PASSAGE:
+ + + + + + +

An effective personal supporting intervention for topical treatment is also cost-effective for psoriasis
Mathias Tiedemann Svendsen, Klaus Ejner Andersen, Steven R Feldman, Anna Mejldal, Sören Möller, Line Planck Kongstad- Dermatology
Abstract
Background
Topical treatment combined with regular patient-support provided by dermatological nurses in structured consultations of 20-minuts duration every fourth weeks improved psoriasis severity, quality of life, and treatment adherence compared to topical treatment combined with standard patient-support which is seeing a dermatologist every third month.
Aim
To examine economic impact of the patient support from a healthcare sector perspective.
Methods
Costs for primary care, secondary healthcare services, and costs of prescription medication were compared for the intervention and non-intervention group over 48 weeks. Health benefits were expressed in terms of quality-adjusted life-years (QALYs) measured by the EuroQoL five-dimension three-level questionnaire. Regression analyses were used to estimate incremental cost and QALYs.
Results
The incremental cost was estimated at £462, with an average increase of 0.08 QALYs per patients for patients receiving the intervention compared to patients receiving standard care. The incremental cost-effectiveness ratio for patients was £5,999/QALY. The intervention had an almost 100% probability of being cost-effective at a willingness-to-pay threshold of £30,000 per QALY.
Conclusion
Addressing adherence issues is critical to improving psoriasis patients’ topical treatment outcomes. The personal support intervention was effective with an acceptable increase in costs.

+ + + + + + +

PROBLEMS AND TASKS:
- 1) In the psoriasis abstract, what was the incremental cost-effectiveness ratio for patients?
- 2) List every category of cost that the psoriasis abstract says was compared between the intervention and non-intervention groups.
The material that comes next has no connection to the psoriasis abstract.

RAW DATA:
+ + + + + + +

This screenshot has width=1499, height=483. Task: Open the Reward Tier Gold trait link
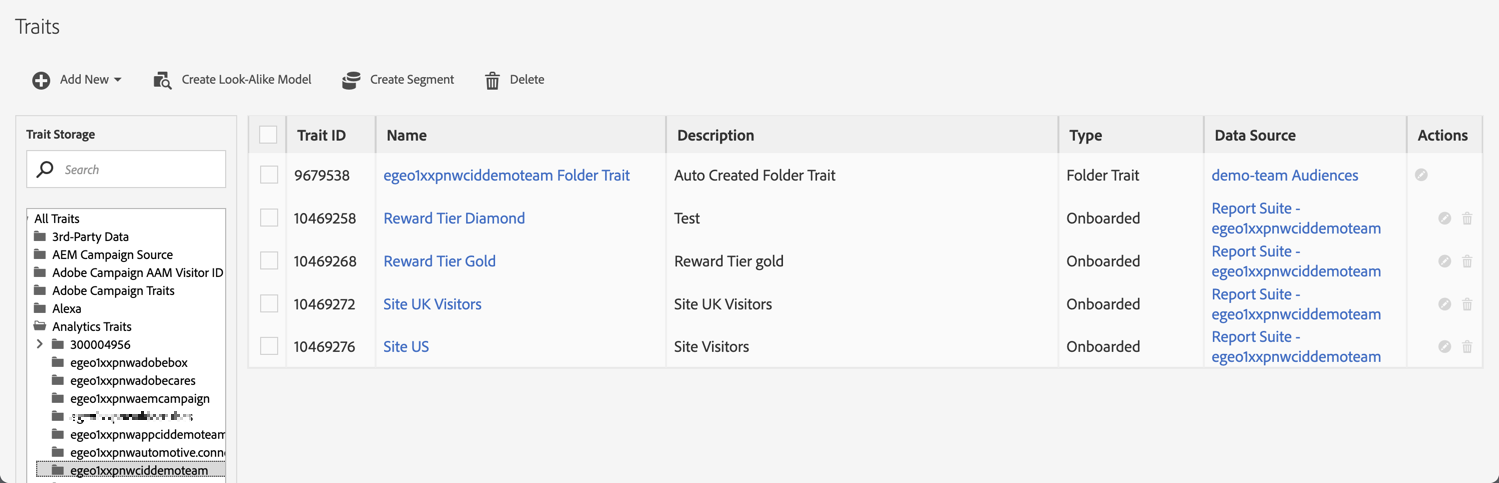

+ + + + + + +

TASK ANSWERS:
- 1) £5,999/QALY

- 2) Primary care, secondary healthcare services, and prescription medication.